Supplied passage:
"""

A healthy cow is a grass fed cow, perhaps extended with some linum and beer residue. Corn should definitely be avoided!

We are what we eat, but also what our food eats!
vlaaing peerd
5 / 5 (2) Feb 25, 2014
less land is a no go too and I see no real benefit in reducing it!

a healthy animal is an animal that is able to move freely, I live in one of the worlds densest populated countries, but there's enough room for those good little beasts to roam freely.

Take in account that the western world throws away ridiculous amounts of good food (90 million Kg a year in Europe alone) and eat more than we really need, perhaps we indeed should consider eating a little less meat in favour of more quality meat (and diary).
pubwvj
not rated yet Mar 05, 2014
Managed rotational grazing is key. Unfortunately they forgot pigs, chickens, ducks and geese. All of these can be raised purely on pasture. All of these are also capable of utilizing human 'waste' food products such as pre-consumer wastes turning these 'waste' streams as well as pasture into high quality protein and lipids (meat!).

Our family raises pigs, chickens, ducks, geese and often sheep without any commercial grain based feeds. The vast majority of what our animals eat is pasture. As available they also get 'waste' whey from a nearby cheese maker that is too small to be able to dry the way for human consumption (that requires a high volume and expensive equipment). We have also raised groups of pigs just on pasture without the whey or anything else - it simply means a little longer growth time to get to market weight.

Studies like this ignore that pigs, chickens and other animals can also be raised on pasture just like cows, sheep and goats. Cud chewing is not a requirement.
pgtruspace
1 / 5 (1) Mar 06, 2014
More crap from Ecoloons and communist Elite. Carbon Dioxide is the most important and the most limited plant nutrient. It has nothing to do with Global Climate Changes. This insane demand to control carbon is a mantra of a religious cult that wants to control everything and everyone.

"""

Given records:
"""

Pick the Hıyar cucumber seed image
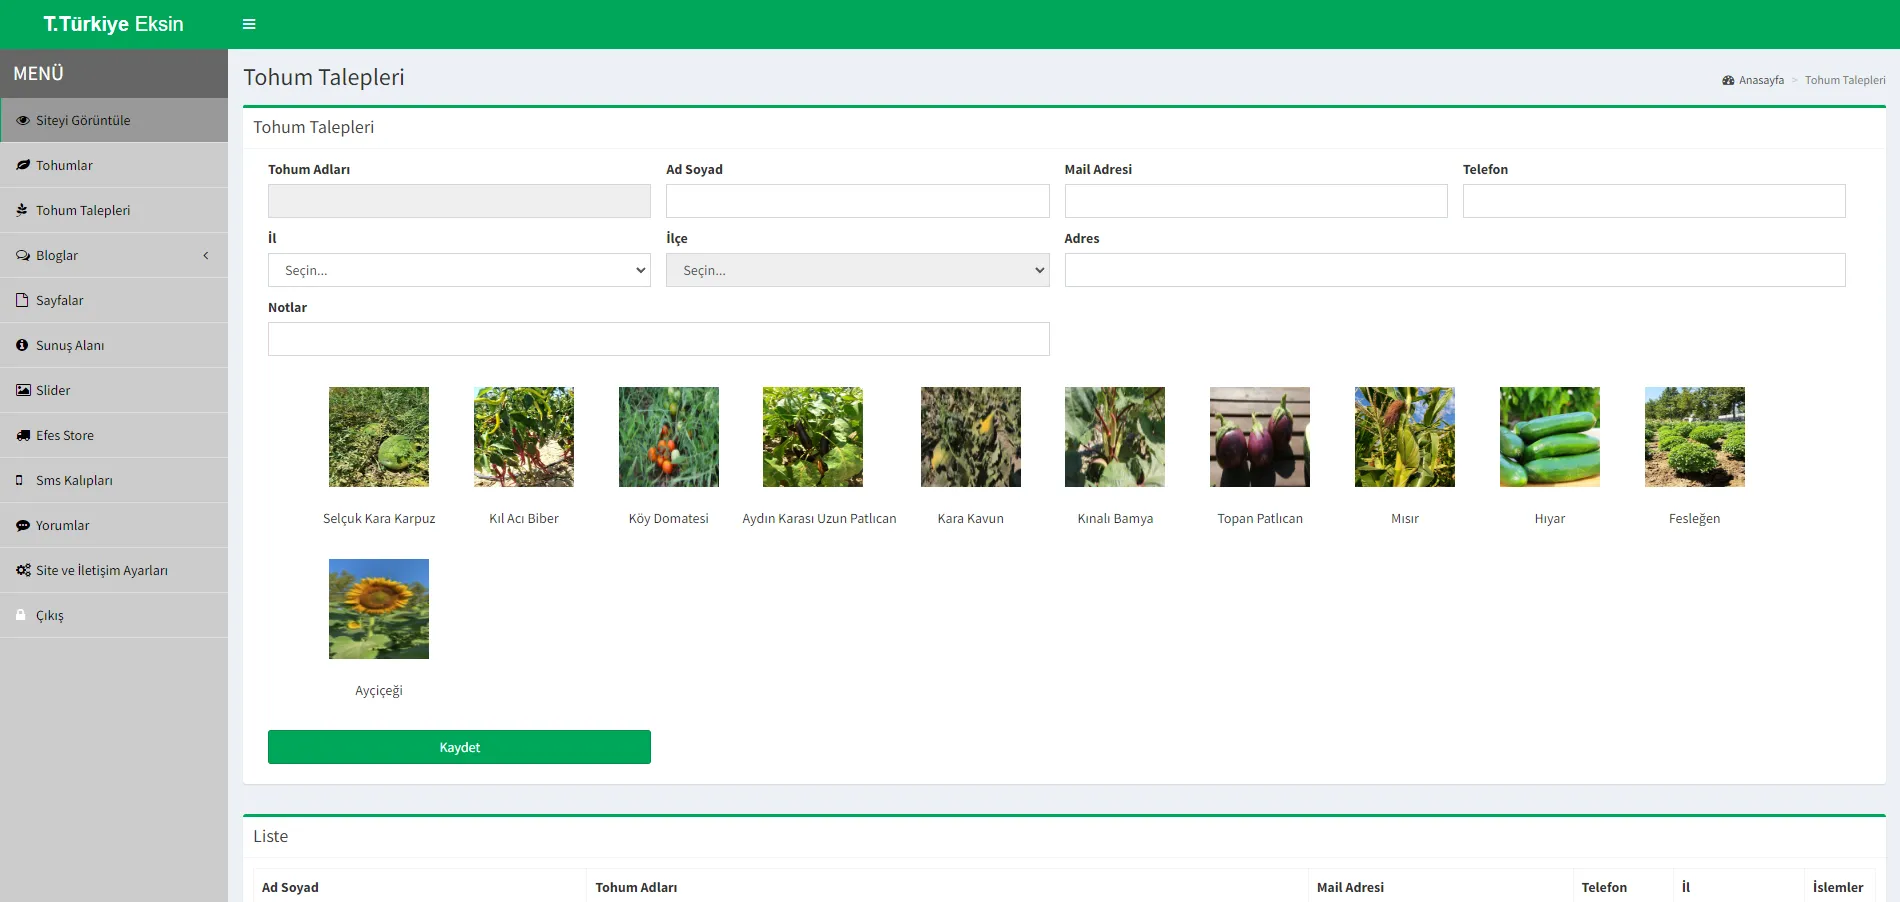1900x902 pixels. pyautogui.click(x=1549, y=437)
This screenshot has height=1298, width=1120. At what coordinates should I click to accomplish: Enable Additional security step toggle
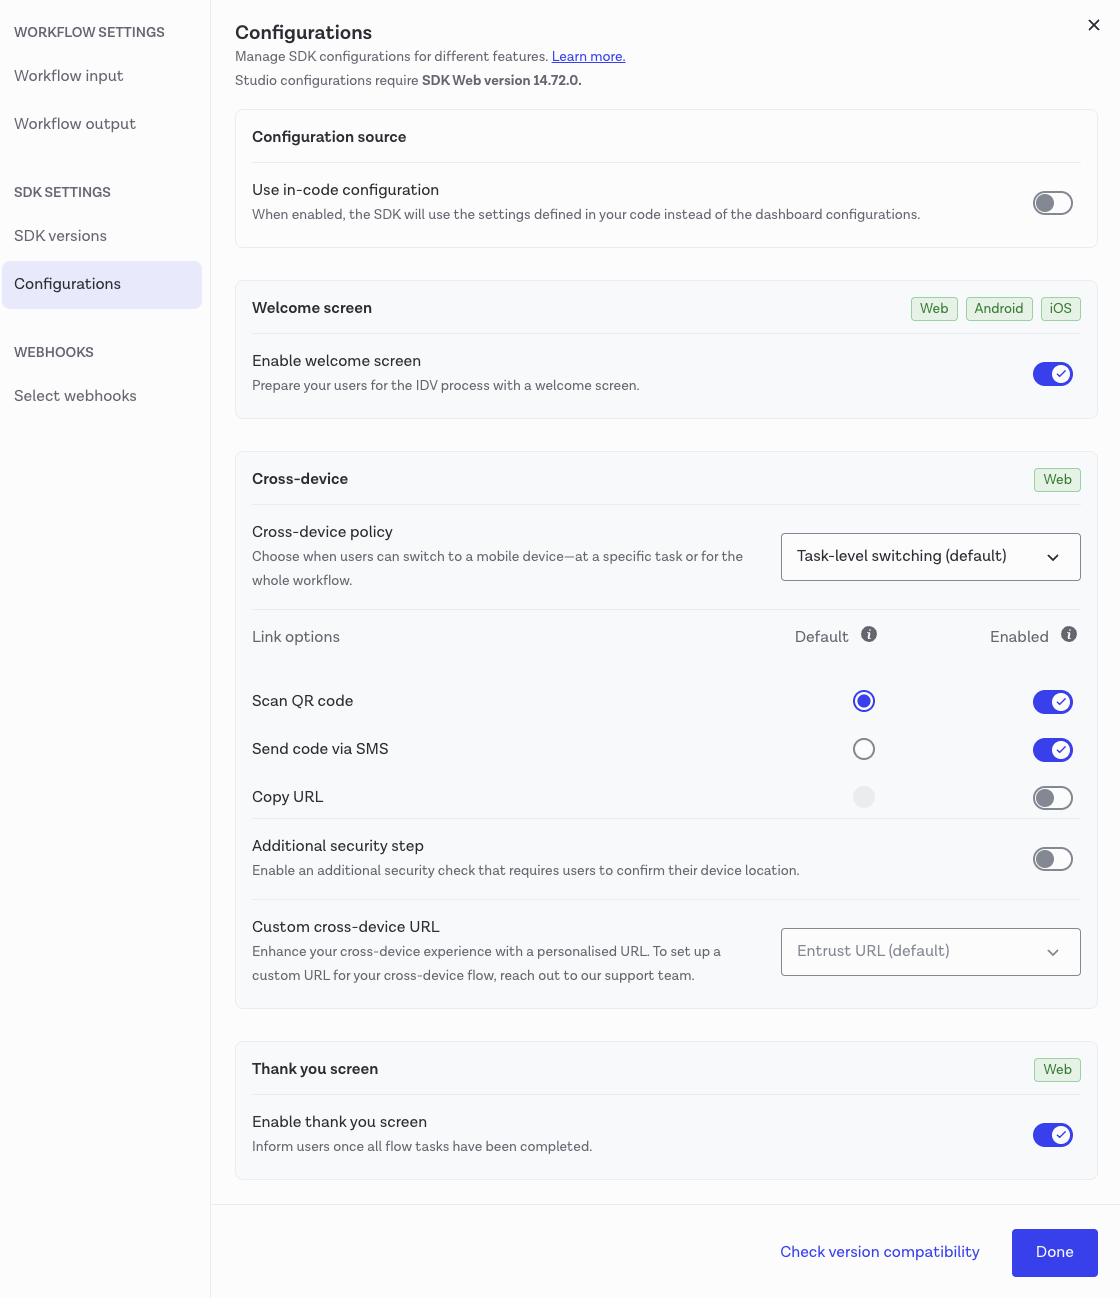(x=1053, y=859)
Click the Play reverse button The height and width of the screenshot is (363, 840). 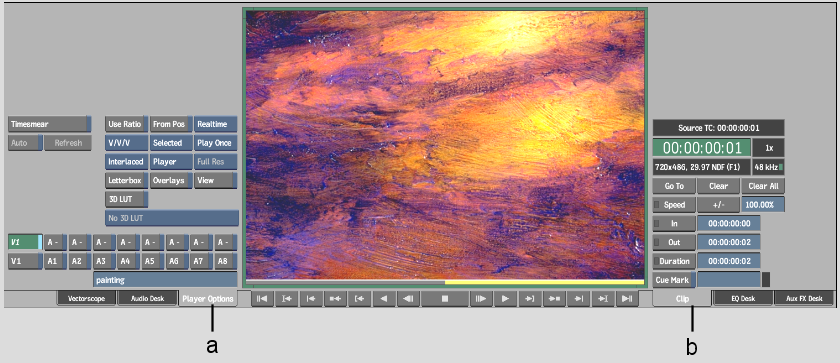[384, 299]
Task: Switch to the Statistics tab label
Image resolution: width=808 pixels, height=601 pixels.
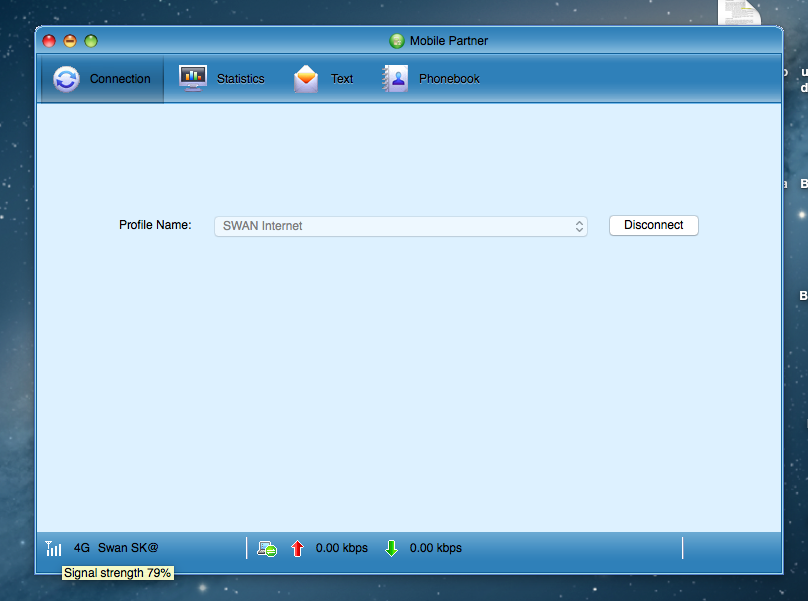Action: 241,79
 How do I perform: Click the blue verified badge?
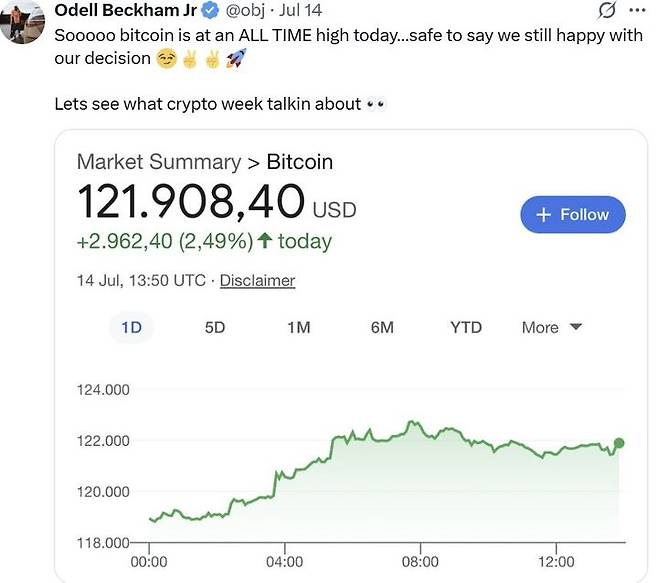211,11
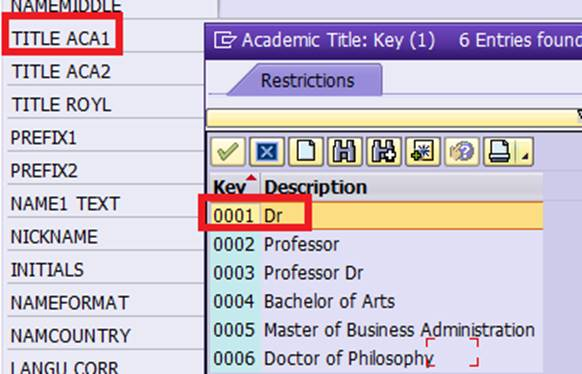Cancel dialog with blue X icon
This screenshot has height=374, width=582.
267,151
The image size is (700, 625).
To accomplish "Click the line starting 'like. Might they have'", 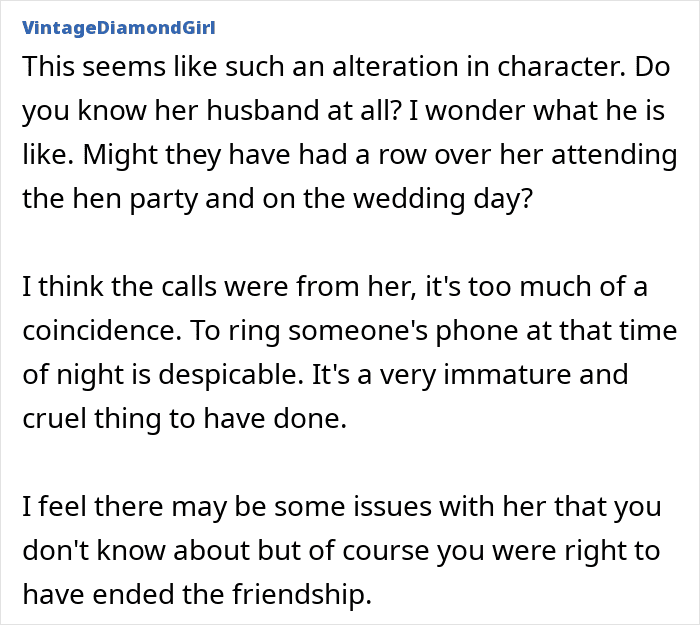I will 349,155.
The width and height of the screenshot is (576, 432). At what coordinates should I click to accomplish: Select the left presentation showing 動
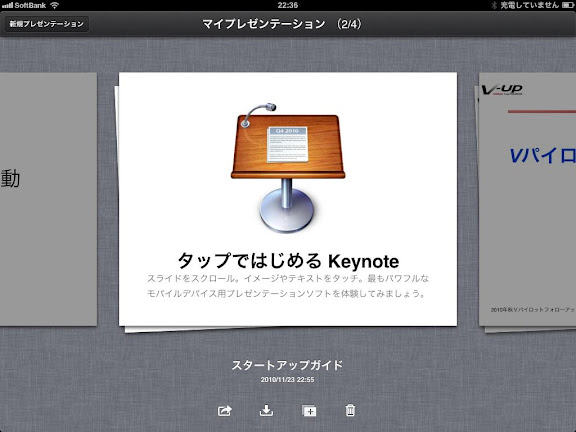(48, 199)
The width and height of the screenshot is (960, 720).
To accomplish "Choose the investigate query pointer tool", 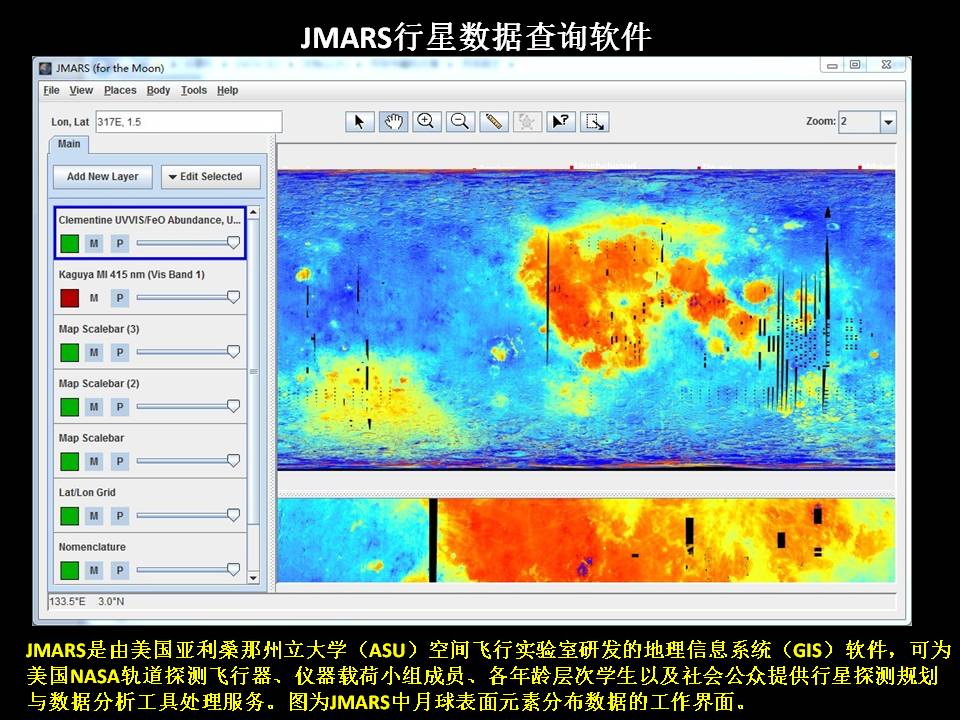I will (x=561, y=122).
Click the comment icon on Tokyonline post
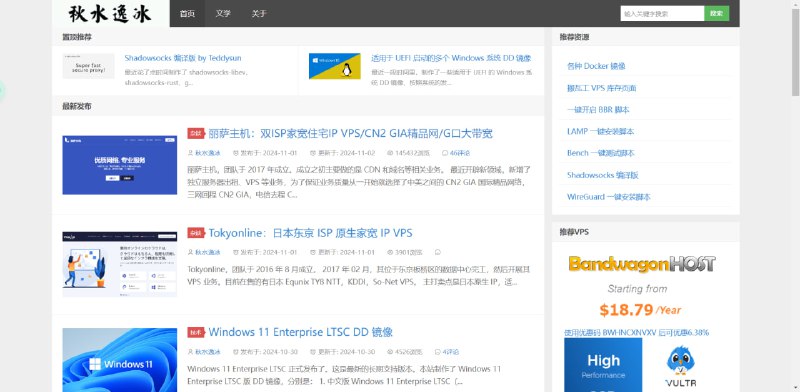The image size is (800, 392). pyautogui.click(x=438, y=252)
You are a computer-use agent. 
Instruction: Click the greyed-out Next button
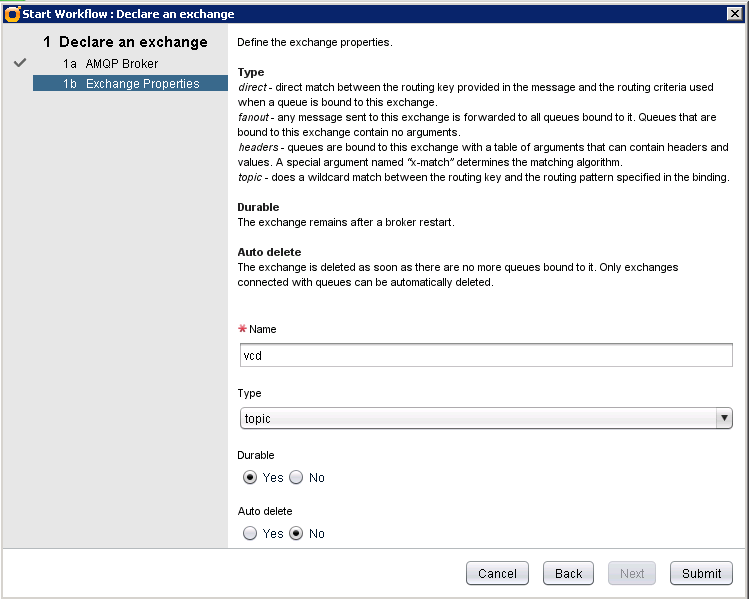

"""

What needs to be done: Please reproduce, word for word, the stretch of the livestock comment thread from "Our family raises" through "not a requirement.". The listing has no connection to the livestock comment thread.

Result of this exercise:
Our family raises pigs, chickens, ducks, geese and often sheep without any commercial grain based feeds. The vast majority of what our animals eat is pasture. As available they also get 'waste' whey from a nearby cheese maker that is too small to be able to dry the way for human consumption (that requires a high volume and expensive equipment). We have also raised groups of pigs just on pasture without the whey or anything else - it simply means a little longer growth time to get to market weight.

Studies like this ignore that pigs, chickens and other animals can also be raised on pasture just like cows, sheep and goats. Cud chewing is not a requirement.